DBS Group Holdings’ planned acquisition of Bank Danamon, a mid-size lender in Indonesia, is expected to help the Singapore-based lender expand its reach in Southeast Asia, according to a senior company official.

“As we expand steadily in Asia, I am heartened that DBS’s organic growth initiatives have enabled us to deliver consistently strong performance,” DBS chairman Peter Seah said on Friday, in a statement to Singapore’s stock exchange.

“Underscored by our confidence in Asia and in particular Indonesia, we are committed to pursuing the Danamon transaction and will be fully guided by Bank Indonesia at every step of the way.”

Seah’s comments come as the lender awaits approval from the Indonesian central bank for its planned $7.2 billion acquisition of Bank Danamon after new rules to restrict bank ownership were announced by Bank Indonesia.

The deal, first announced in April, has been in limbo since Indonesia said it planned to restrict single ownership of domestic banks to 40 percent, although some exemptions will be allowed.

Tjandra Lienandjaja, an analyst at BNP Paribas Securities Indonesia in Jakarta, said the central bank’s recent ruling would provide leeway for DBS’s Bank Danamon acquisition.

“We believe the new regulation will pave the way for DBS to conclude its proposed acquisition of Bank Danamon and other planned acquisitions by foreign banks,” Tjandra said in a note sent to the Jakarta Globe last week. Tjandra said the ownership cap was aimed at strengthening the country’s banking system.

Under the new limitations, a financial company, bank or non-bank, can own up to a 40 percent stake in an Indonesian bank. The ruling also says that a non-financial company can own up to 30 percent of a bank and individual or family ownership is limited to 20 percent.

Currently, a single foreign or domestic investor can hold up to a 99 percent stake in Indonesian banks.

DBS’s net income rose 10 percent to S$810 million ($650 million) in the April-June period from a year earlier.
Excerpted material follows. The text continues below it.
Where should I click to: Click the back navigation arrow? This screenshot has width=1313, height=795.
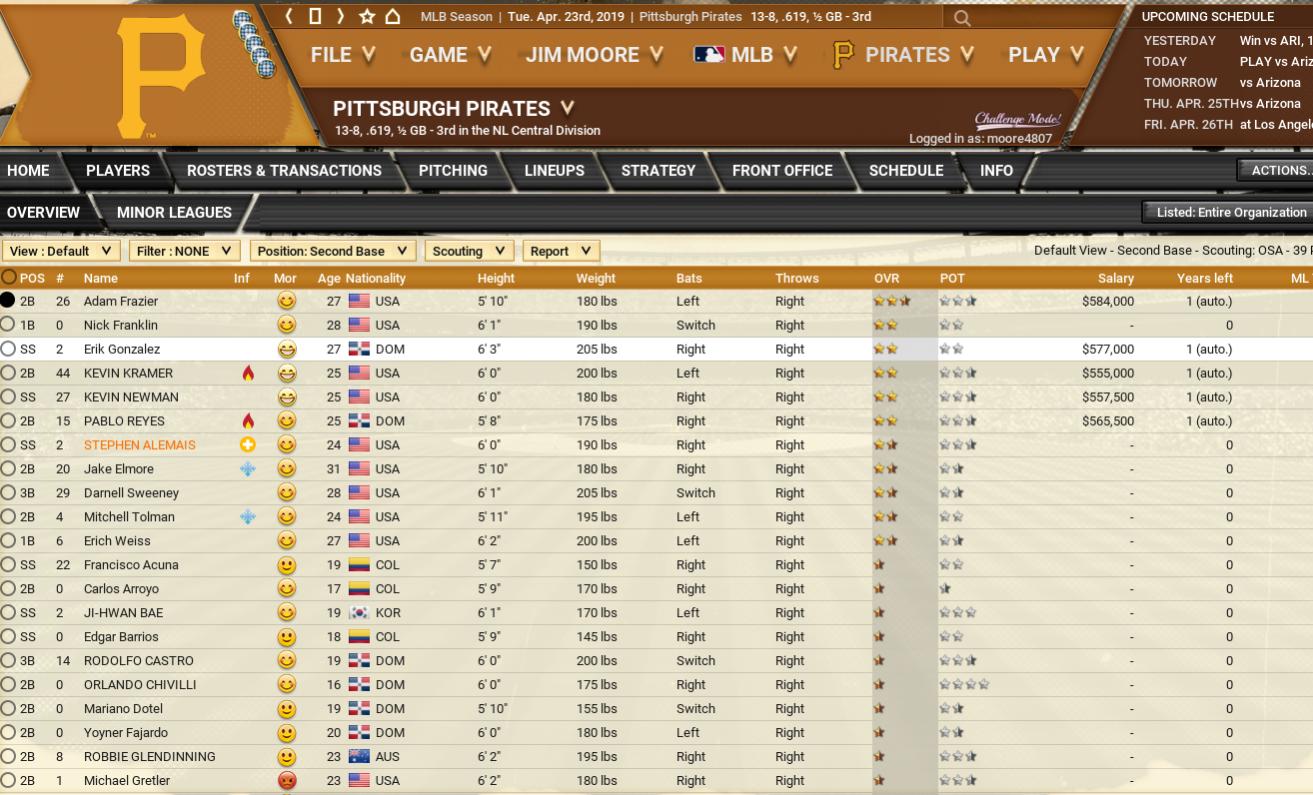point(290,16)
The result was ahead of an average forecast of S$795 million, according to six analysts surveyed by Reuters, but below the first quarter’s record S$933 million profit.

Singapore state investor Temasek Holdings owns about 29 percent of DBS, but its stake would rise to 40 percent if the DBS-Bank Danamon deal goes through, as Temasek holds a controlling stake in Bank Danamon.

Piyush Gupta, DBS chief executive, said that the bank’s loan pipeline was healthy and the lender was not seeing stress on its loan book, but he added that the bank faced “headwinds” due to an expected slowdown in trade financing.

DBS’s net interest income, or income from its core lending business, rose 10 percent to S$1.3 billion from a year earlier as loans expanded by 22 percent, although the bank’s net interest margin dropped 8 basis points from a year earlier.

DBS shares rose 0.4 percent to S$14.75 on Friday in Singapore.